HOW TO COMPLETE THIS TASK: Take the line that contains "Where should I" and each one after it through the last line below, and retype them exactly. Leave out the pictures.

Collected data:
◇ ◇ ◇ ◇
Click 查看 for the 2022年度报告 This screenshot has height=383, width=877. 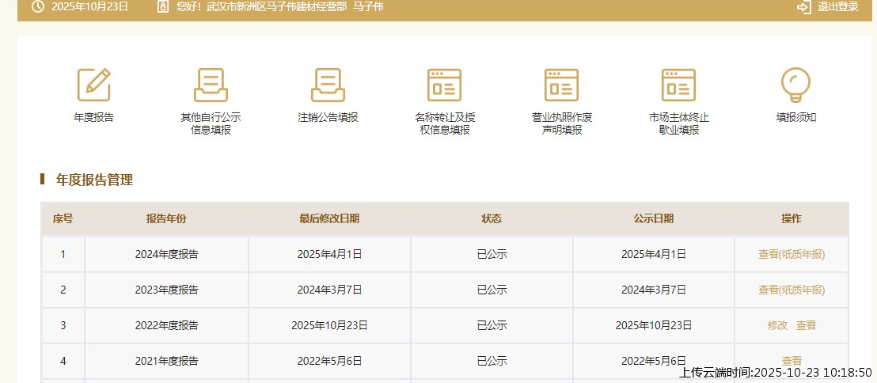pyautogui.click(x=806, y=325)
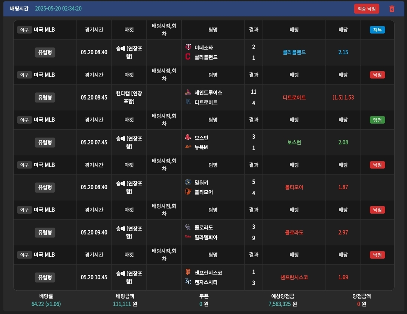Screen dimensions: 407x314
Task: Select the 클리블랜드 bet pick text
Action: tap(294, 52)
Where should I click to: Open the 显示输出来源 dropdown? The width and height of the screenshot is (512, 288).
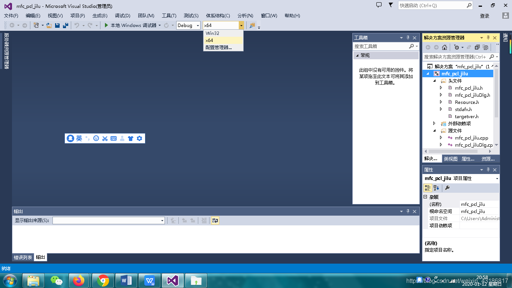click(162, 221)
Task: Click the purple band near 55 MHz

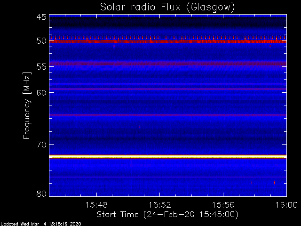Action: 168,64
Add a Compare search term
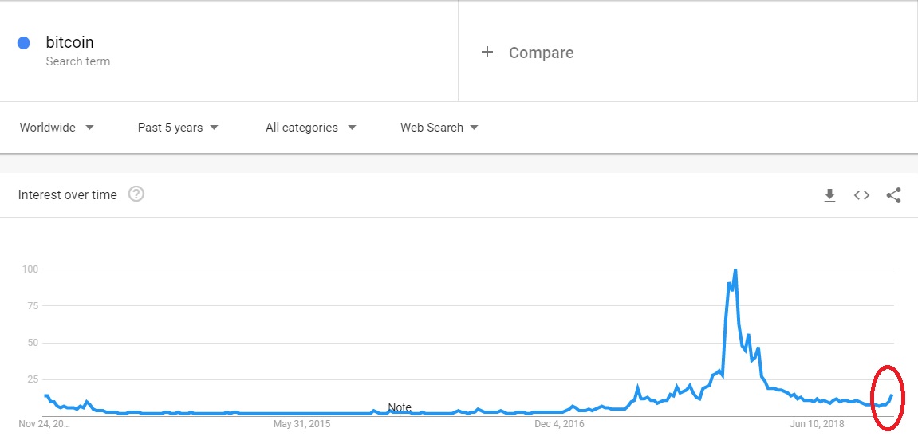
◇ ◇ ◇ ◇
RESPONSE TO THIS TASK:
Where should I click to: Open the 显示输出来源 dropdown? The width and height of the screenshot is (512, 288).
click(162, 221)
Task: Click the purple band near 55 MHz

Action: 168,64
Add a Compare search term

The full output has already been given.